Canopy Growth Announces CBI Conversion to Exchangeable Shares and Newly Constituted Board of Directors

In this article:

Conversion of Greenstar Promissory Note into Exchangeable Shares further improves Canopy's balance sheet through the elimination of short term debt, reduces overall debt balance by C$100MM

SMITHS FALLS, ON, April 18, 2024 /PRNewswire/ - Canopy Growth Corporation ("Canopy Growth" or the "Company") (TSX: WEED) (NASDAQ: CGC) announced today that in connection with the creation of the non-voting and non-participating exchangeable shares in the capital of Canopy Growth (the "Exchangeable Shares"), on April 18, 2024, Greenstar Canada Investment Limited Partnership ("Greenstar") and CBG Holdings LLC ("CBG" and, together with Greenstar, the "CBG Group"), each a wholly-owned subsidiary of Constellation Brands, Inc. ("CBI"), exchanged all 17,149,925 common shares in the capital of the Company (the "Common Shares") they collectively held for 17,149,925 Exchangeable Shares (the "CBI Exchange") for no consideration. As a result of the CBI Exchange, the CBG Group no longer holds any Common Shares. Each Exchangeable Share is convertible, at the option of the holder, into one Common Share. The Exchangeable Shares are not traded on a public market and represent an interest in Canopy Growth directly, not Canopy USA, LLC ("Canopy USA").

Canopy Growth Announces CBI Conversion to Exchangeable Shares and Newly Constituted Board of Directors (CNW Group/Canopy Growth Corporation)
Canopy Growth Announces CBI Conversion to Exchangeable Shares and Newly Constituted Board of Directors (CNW Group/Canopy Growth Corporation)

"This is another important step forward for the Canopy USA strategy following the recent and overwhelming approval of our shareholders to create this exchangeable class of shares," said David Klein, Chief Executive Officer of Canopy Growth. "We look forward to maintaining an enduring positive relationship with CBI as our largest shareholder, and to the further advancement of the Canopy USA strategy that this change enables as Canopy USA moves forward with the acquisitions of Wana, Jetty and Acreage."

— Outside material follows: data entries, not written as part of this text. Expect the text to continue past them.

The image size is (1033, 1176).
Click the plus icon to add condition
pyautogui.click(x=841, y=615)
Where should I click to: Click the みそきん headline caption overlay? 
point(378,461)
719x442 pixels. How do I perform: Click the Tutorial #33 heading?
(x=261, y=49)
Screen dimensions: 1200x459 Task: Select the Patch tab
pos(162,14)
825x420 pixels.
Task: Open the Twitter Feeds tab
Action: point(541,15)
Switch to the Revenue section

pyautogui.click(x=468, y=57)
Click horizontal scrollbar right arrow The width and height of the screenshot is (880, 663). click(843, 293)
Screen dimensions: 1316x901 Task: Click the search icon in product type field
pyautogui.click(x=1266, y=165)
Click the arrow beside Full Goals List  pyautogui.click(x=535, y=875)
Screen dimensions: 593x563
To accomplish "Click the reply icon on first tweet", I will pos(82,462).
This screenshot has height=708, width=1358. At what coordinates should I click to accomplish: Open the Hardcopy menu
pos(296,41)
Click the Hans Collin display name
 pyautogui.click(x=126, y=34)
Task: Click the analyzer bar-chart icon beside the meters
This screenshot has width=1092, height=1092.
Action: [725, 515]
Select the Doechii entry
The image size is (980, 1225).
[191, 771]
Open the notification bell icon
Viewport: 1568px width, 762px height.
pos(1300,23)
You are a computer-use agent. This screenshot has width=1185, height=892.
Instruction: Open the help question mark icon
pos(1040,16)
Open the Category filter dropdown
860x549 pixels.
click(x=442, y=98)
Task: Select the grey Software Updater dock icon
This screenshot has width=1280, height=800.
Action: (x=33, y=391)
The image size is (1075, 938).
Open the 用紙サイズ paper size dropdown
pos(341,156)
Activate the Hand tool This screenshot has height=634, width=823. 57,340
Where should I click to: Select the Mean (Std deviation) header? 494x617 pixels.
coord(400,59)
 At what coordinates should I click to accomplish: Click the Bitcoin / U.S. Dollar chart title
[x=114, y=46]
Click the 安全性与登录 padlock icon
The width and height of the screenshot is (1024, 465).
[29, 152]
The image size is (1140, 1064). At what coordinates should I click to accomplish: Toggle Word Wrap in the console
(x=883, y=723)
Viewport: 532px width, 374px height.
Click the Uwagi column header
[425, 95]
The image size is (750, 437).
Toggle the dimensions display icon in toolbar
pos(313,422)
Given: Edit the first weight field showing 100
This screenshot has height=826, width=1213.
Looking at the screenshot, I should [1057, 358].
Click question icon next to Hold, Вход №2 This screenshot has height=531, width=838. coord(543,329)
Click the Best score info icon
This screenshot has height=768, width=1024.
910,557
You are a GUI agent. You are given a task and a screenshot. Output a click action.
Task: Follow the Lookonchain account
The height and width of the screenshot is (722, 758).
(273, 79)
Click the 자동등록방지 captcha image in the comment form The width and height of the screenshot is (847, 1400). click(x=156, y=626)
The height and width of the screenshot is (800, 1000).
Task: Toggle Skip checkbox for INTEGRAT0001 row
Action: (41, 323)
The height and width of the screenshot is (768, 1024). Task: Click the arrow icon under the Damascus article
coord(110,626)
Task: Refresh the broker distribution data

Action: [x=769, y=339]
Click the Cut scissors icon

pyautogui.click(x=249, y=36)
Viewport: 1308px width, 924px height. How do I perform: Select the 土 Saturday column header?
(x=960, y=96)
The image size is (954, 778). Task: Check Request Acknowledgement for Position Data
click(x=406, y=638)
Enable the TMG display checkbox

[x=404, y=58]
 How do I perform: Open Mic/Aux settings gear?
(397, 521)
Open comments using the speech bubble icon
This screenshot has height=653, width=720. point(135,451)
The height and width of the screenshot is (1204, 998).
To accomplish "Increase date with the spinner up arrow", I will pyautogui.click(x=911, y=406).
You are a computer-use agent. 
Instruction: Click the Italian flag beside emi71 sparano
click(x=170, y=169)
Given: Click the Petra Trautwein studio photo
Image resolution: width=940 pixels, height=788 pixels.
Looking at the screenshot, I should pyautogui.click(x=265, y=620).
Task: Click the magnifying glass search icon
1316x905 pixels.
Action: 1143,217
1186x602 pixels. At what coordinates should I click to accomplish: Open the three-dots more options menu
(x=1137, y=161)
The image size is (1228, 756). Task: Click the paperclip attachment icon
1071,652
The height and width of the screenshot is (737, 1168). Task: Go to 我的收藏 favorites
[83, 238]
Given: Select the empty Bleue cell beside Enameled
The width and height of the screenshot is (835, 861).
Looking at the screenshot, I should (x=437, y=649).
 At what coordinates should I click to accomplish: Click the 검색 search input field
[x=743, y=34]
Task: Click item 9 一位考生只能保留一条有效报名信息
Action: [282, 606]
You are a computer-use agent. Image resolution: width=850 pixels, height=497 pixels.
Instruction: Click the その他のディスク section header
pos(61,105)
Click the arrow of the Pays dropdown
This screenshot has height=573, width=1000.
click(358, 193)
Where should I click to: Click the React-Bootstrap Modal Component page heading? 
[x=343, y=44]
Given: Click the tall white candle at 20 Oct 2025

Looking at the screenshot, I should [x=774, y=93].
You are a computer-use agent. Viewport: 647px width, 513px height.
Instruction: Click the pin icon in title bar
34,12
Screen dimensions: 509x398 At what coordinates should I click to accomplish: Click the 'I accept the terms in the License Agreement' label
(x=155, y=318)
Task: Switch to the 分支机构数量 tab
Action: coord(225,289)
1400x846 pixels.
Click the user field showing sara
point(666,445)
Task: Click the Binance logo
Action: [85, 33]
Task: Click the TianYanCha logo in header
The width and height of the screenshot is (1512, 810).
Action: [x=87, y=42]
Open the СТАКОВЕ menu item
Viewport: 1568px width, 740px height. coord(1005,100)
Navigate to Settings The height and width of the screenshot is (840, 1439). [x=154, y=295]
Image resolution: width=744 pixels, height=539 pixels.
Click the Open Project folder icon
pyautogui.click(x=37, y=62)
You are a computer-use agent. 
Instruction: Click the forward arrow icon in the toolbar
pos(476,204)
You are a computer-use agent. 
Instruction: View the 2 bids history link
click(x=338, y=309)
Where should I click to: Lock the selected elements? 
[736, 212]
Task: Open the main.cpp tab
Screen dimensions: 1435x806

As previously disclosed by the Company, on April 18, 2019, CBG, Greenstar and Canopy Growth entered into a second amended and restated investor rights agreement (the "Investor Rights Agreement"), pursuant to which the CBG Group, among other things, was entitled to designate four nominees  for election or appointment to the board of directors of the Company (the "Board"), subject to certain conditions set out in the Investor Rights Agreement (the "Nominee Rights").

In accordance with the consent agreement dated October 24, 2022 among CBG, Greenstar and Canopy Growth (the "Consent Agreement") and as a result of the CBI Exchange, CBG, Greenstar and Canopy Growth have terminated the Investor Rights Agreement, along with an administrative services agreement, co-development agreement, and all other commercial arrangements between them and their subsidiaries, other than the Consent Agreement, certain termination agreements and the Exchange Agreement (as defined below). As a result, CBI no longer holds any governance rights in relation to Canopy Growth, including the Nominee Rights.